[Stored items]
-------

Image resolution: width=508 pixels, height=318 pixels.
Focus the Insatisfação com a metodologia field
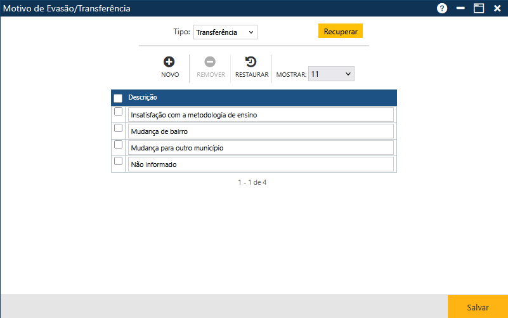[x=261, y=115]
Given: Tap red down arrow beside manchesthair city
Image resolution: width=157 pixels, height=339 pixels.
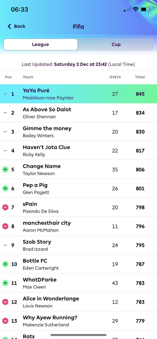Looking at the screenshot, I should (5, 226).
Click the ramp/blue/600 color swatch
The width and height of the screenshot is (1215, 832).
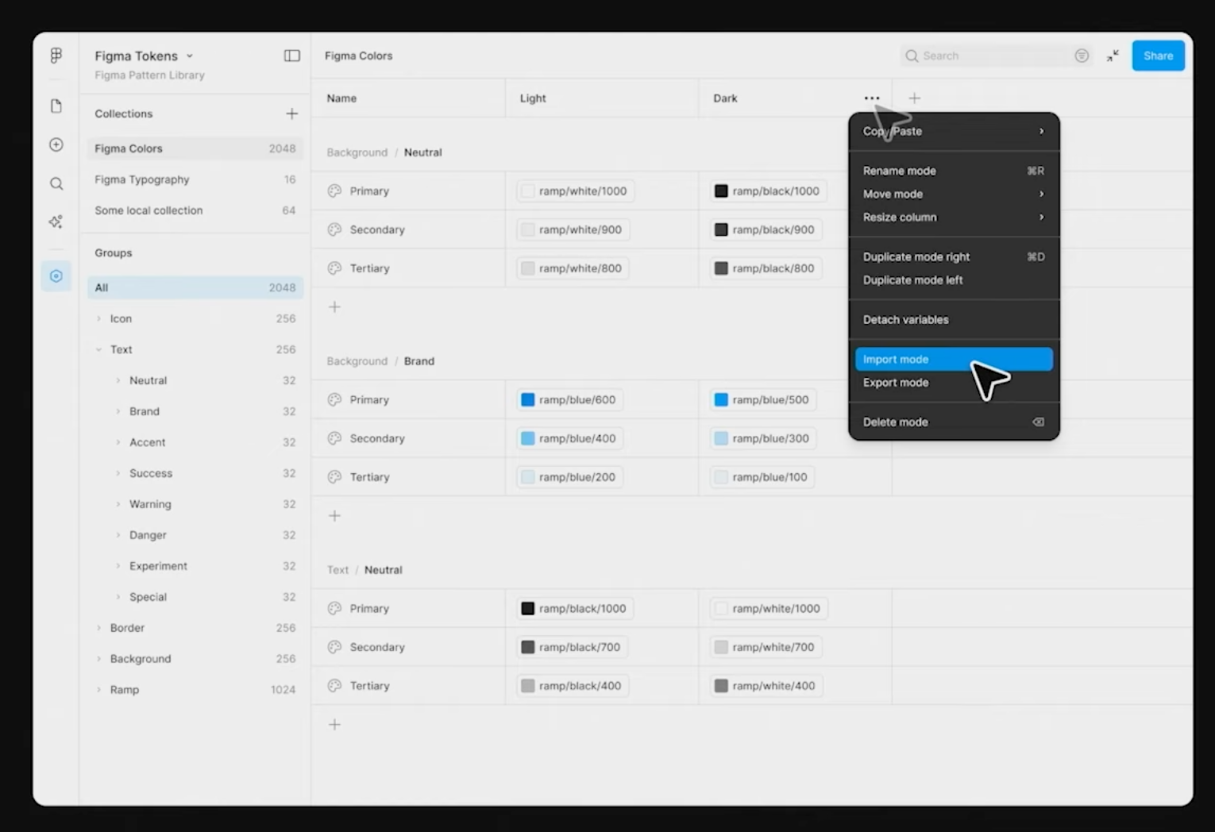click(x=527, y=400)
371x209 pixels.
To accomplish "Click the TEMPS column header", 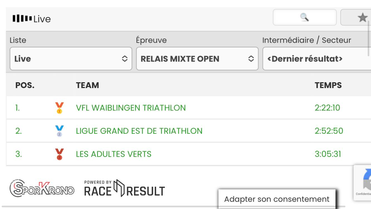I will pyautogui.click(x=328, y=85).
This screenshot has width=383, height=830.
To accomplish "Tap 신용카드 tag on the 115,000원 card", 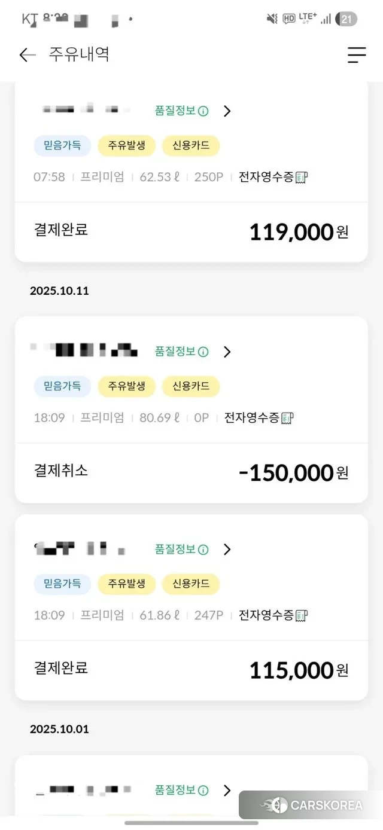I will pyautogui.click(x=191, y=584).

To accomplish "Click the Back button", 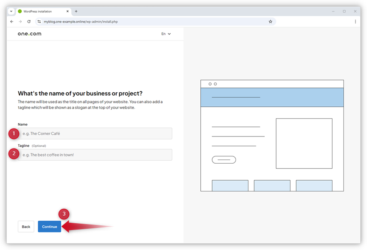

-------

> What is expected:
Within the entries above, the lines from the one containing "Given: Tap red" through the one containing "371x209 pixels." are to be transcribed exactly, ends included, pictures excluded.

> Answer to this problem:
Given: Tap red down arrow beside manchesthair city
Image resolution: width=157 pixels, height=339 pixels.
Looking at the screenshot, I should (5, 226).
Click the ramp/blue/600 color swatch
The width and height of the screenshot is (1215, 832).
click(x=527, y=400)
371x209 pixels.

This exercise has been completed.